I have already told you a bit about the slum which is in transition. Well not that all the settlers have left the area. A few still stay there in uncertainty. We were met with the option of completely leave the area or pay attention to the few who are still staying over there. There is also a nearby slum, from where kids were coming to the school. What about them?
We decided to love the few remnants. But the question was where to put up the school. Luckily one of the teachers spotted an abandoned hamlet. It was a lonely hut on the other side of the road. We occupied the hamlet, and called in the children. The volunteers started teaching there. But then it wasn’t enough. There were the PE kids, whose education was being obstructed by the relocation. We need to build another shed to teach the PE students. That is when Mr. Som called for the help to build a new structure.
I went there at the site, where they said they were building the new shed. I was a bit late. They had already started digging. Oh! We had no other labourers. We were the labourers! The project manager, the supervisor, and the other teachers, braced themselves for hard manual work. I who serves as the director joined in to the joy. They had already made measurements and brought in bamboo cuttings to build the structure. The elder students brought spades and other utensils to dig and clear the land. Then the teachers made holes in the ground deep enough to stabilize the standing Bamboos.

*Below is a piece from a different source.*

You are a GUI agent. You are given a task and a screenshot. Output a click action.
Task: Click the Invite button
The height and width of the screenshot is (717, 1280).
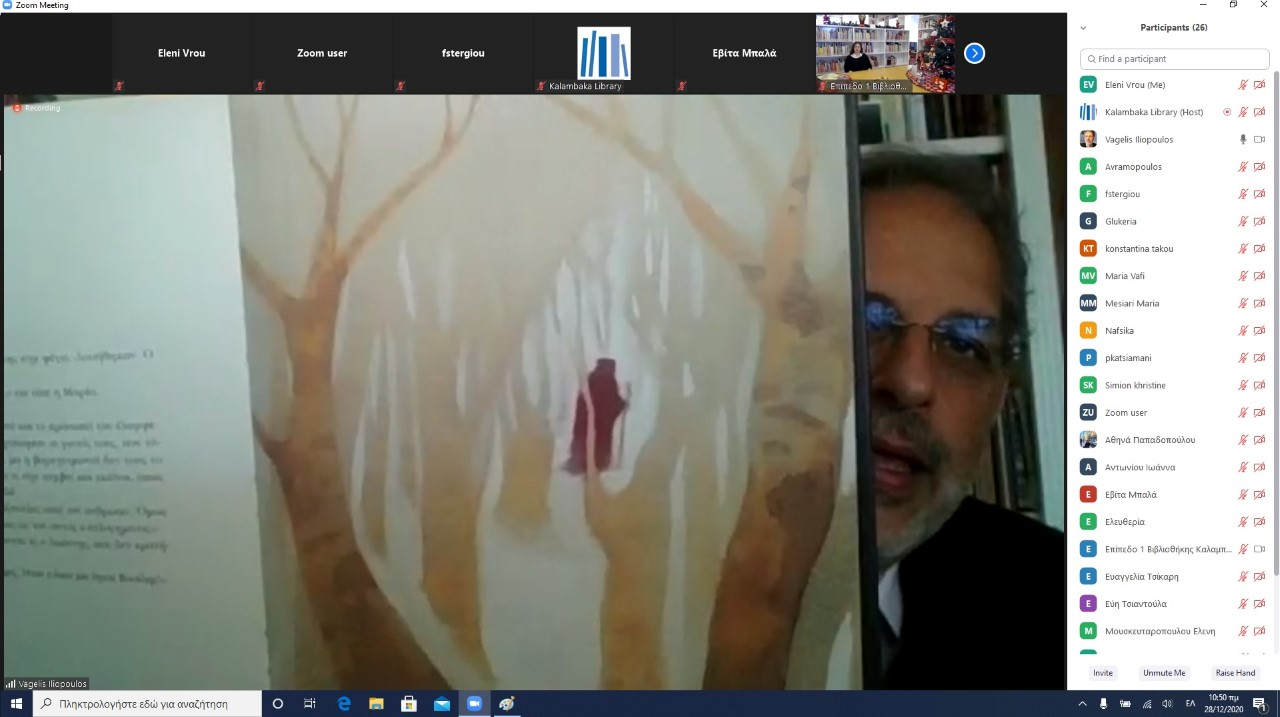pyautogui.click(x=1102, y=673)
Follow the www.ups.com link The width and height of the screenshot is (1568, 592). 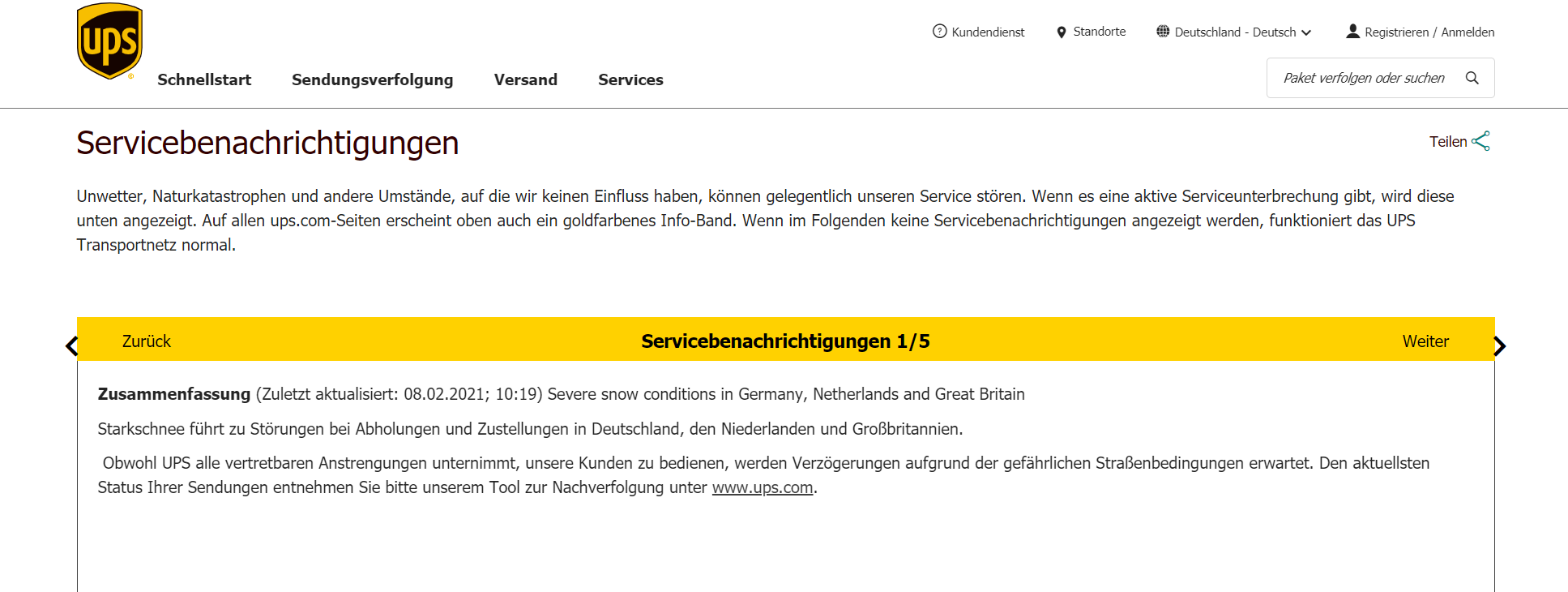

Six such poles were placed very soon. Then they cut out holders for the roof. They tilted the roof slightly towards the east. Once the roof was set up, they have to now spread the tarpaulin over the bamboo cuttings. This is the work of the kids. Only kids can climb over the roofs. This is their ‘inheritance’. While the students were busy weaving the roof, the teachers build the side walls. In all this I was an active participant, enjoying every moment with the rugged kids, who playfully work to build their school. A door was put up….. and …. Tada! The school is built!
As I looked at the well formed structure built in just one day. I said to myself: I am living my life! I had joined the chorus of teachers who enthusiastically built their own school. I remembered Henry David Thoreau who lived in the wilderness to know whether he would not learn what Nature had to teach. In this little life of ours, I can’t but learn lessons perhaps many of you would never learn! I echo with Mr. Thoreau: … “…and not, when I came to die, discover that I had not lived.” As I talk to many of our friends, I encourage them to come and live with us for a few days. I have hardly found a person, whose eyes were not opened or being inspired by the lives of these people. Some of them then discover that they had not lived their lives!